By Troy Barnes – Feb. 11, 2019
The U.S. Department of Defense (DoD) spends billions of dollars each year through its many acquisition and procurement programs. Because this constitutes such a significant percentage of the DoD budget, acquisition reform efforts are a top priority. In fact, acquisition reform was one of only three lines of effort highlighted in the 2018 National Defense Strategy. Read on to learn more about the several ways in which the DoD is hoping to streamline and optimize its acquisition and sustainment process.
Improved Contract Flexibility
Abiding by the formal source selection procedures can significantly extend the acquisition process, resulting in increased costs and longer selection times. The Air Force has recently adopted a “Guiding Principle” document, developed by a past awardee, that compares and contrasts the competitive order procedures against the formal source selection ones. This can provide a veritable roadmap toward a quicker acquisition process. This streamlined process already has the potential to save the Air Force millions of dollars per year.
Other agencies have also looked into cutting down existing regulations into a “creative compliance” chart, ensuring that applicants are aware of the key requirements — like compatibility with other systems, lethality, and cost-effectiveness — but aren’t bogged down by time-consuming steps that don’t add much value.
Development of an Intellectual Property Policy
There isn’t currently a DoD-wide consensus on who owns the intellectual property (IP) that has been purchased, developed, and tweaked during the acquisition and sustainment process. The companies that create this technology often want the ability to license it to other users, while the DoD has a vested interest in ensuring that it is the only entity with access to military systems. Developing a comprehensive IP policy can put these unanswered questions to rest, creating stability for both the DoD and private companies going forward.

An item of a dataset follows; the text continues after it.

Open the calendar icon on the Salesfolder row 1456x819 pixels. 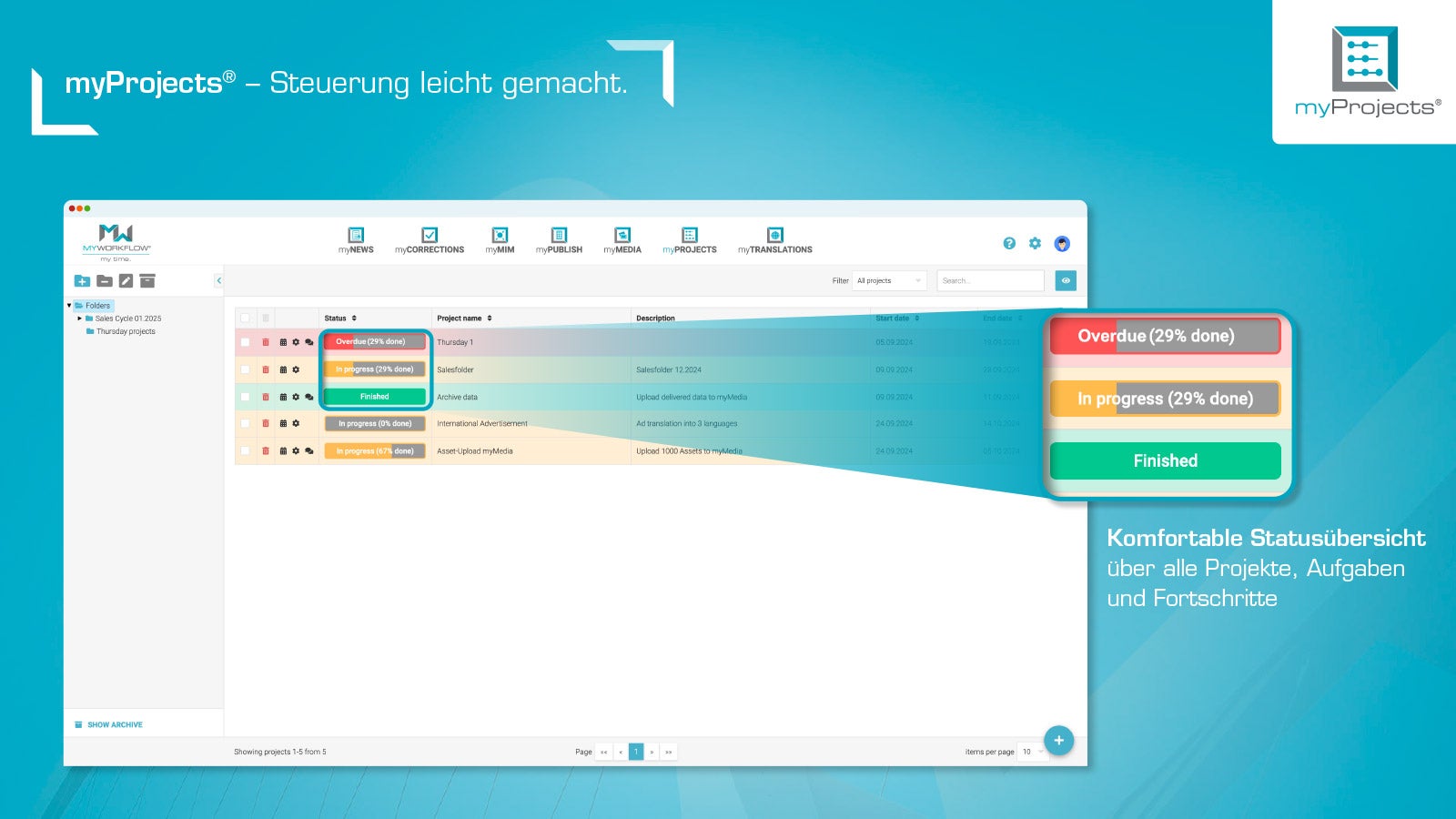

Publication of Selected Acquisition Reports
Each major defense program has historically released Selected Acquisition Reports each year, providing transparency to the process for taxpayers and potential awardees alike. But during the first two years of the Trump Administration, these reports were reclassified as “For Official Use Only.” Going forward, high-ranking DoD officials plan to lobby to make these reports public once more.
Boosting Software Development Efforts
There’s literally no aspect of DoD operations that can’t be improved through cutting-edge software. Unfortunately, the sheer number of different software systems used means that these systems often don’t “speak” to each other well—or at all.
By focusing on software development and a move toward compatibility in all realms of DoD operations, the Department can reduce duplicative efforts, save money, and provide more effective communication between agencies and programs that seek to acquire new equipment.